The part of the recently published Employment Rights Bill dealing with flexible working is actually a bit of a damp squib.

While the government has made bold claims about making flexible working the “default” unless an employer can prove otherwise, the changes are in fact somewhat modest.

Current Law on Flexible Working Requests

As things stand, employees in the UK can request changes to their working arrangements up to twice a year, such as requesting different hours, working from home, or compressing their working week. Employers are required to handle these requests in a “reasonable manner” and must provide one of eight specified reasons if they reject a request. These reasons include considerations such as the burden of additional costs, inability to meet customer demand, or difficulties in reorganising work or recruiting additional staff.

This framework allows for a fairly broad interpretation of “reasonableness” on the part of the employer. As long as one of the eight statutory grounds for refusal is met, there is little requirement for further justification or explanation.

The Proposed Changes in the Employment Rights Bill

The government’s announcement that flexible working would become the “default” created high expectations. But the actual text of the Bill reveals that the changes are much more limited in scope.

Under the new law, an employer can still refuse a flexible working request on the basis of one or more of the eight existing statutory reasons. However, the key change is that the employer will now need to go one step further: they must explain why they consider it reasonable to refuse the request based on these grounds.
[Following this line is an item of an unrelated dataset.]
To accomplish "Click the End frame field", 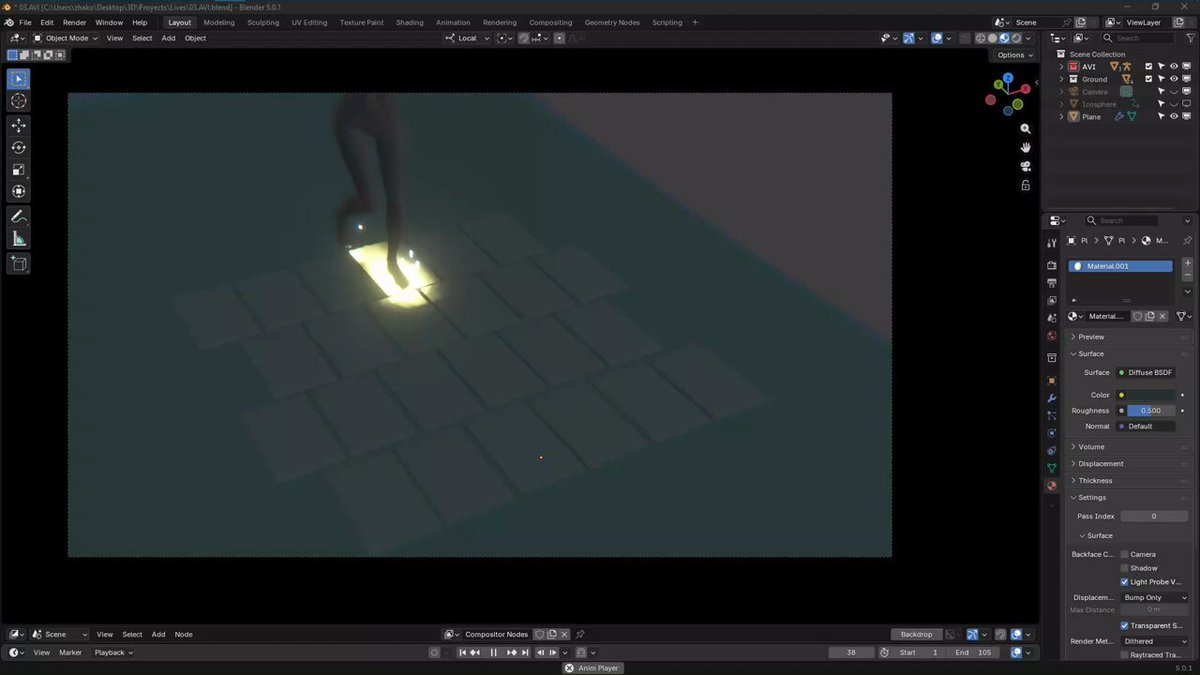I will tap(971, 652).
For example, if an employer refuses a flexible working request because it would lead to a “burden of additional costs,” the employer will need to explain the specific nature of those costs and why they consider those costs unreasonable in the context of their business. It will no longer be sufficient for an employer to simply state the reason for refusal without providing further justification.
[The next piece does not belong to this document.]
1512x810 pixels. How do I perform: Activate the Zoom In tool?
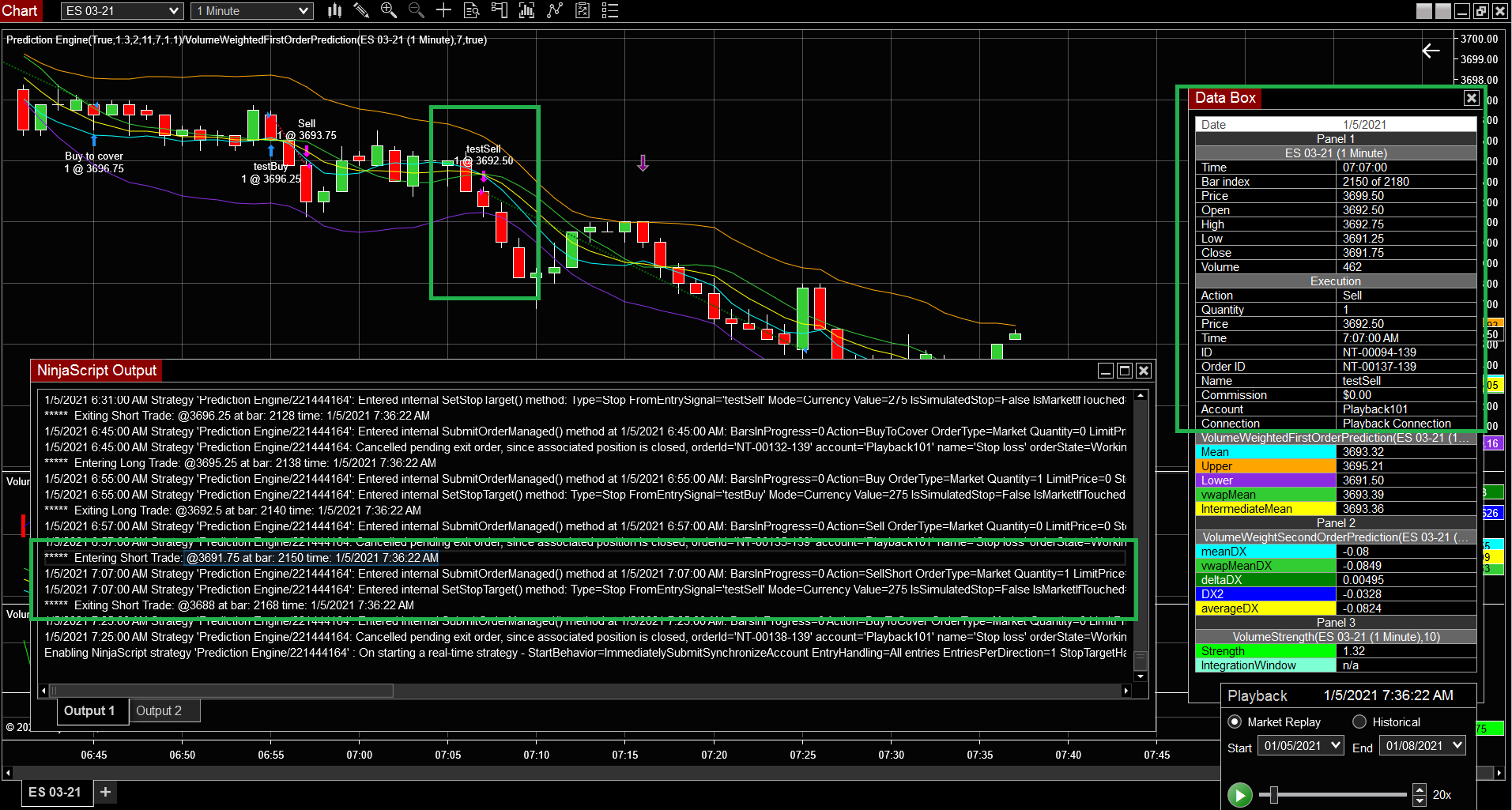point(388,10)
Additionally, there is a new requirement for consultation before rejecting a flexible working request. The Secretary of State will be given the power to make Regulations specifying how this consultation should take place, which may include a requirement for employers to provide written explanations for their decisions. This consultation step aligns the legislation more closely with the existing ACAS Code of Practice, which already recommends consultation as best practice.

Impact of the Changes

Although the requirement to explain refusals more thoroughly may appear to strengthen employees’ rights, the practical effect of the changes is pretty limited. Employers will still retain broad discretion in refusing flexible working requests as long as they can reasonably justify their decisions.

Moreover, there is no change to the penalty for failing to comply with these requirements—employees who are successful in tribunal claims for breach of the flexible working rules will still be entitled to a maximum of eight weeks’ pay. This cap has remained unchanged and provides limited financial risk for employers who do not handle requests in line with the new rules.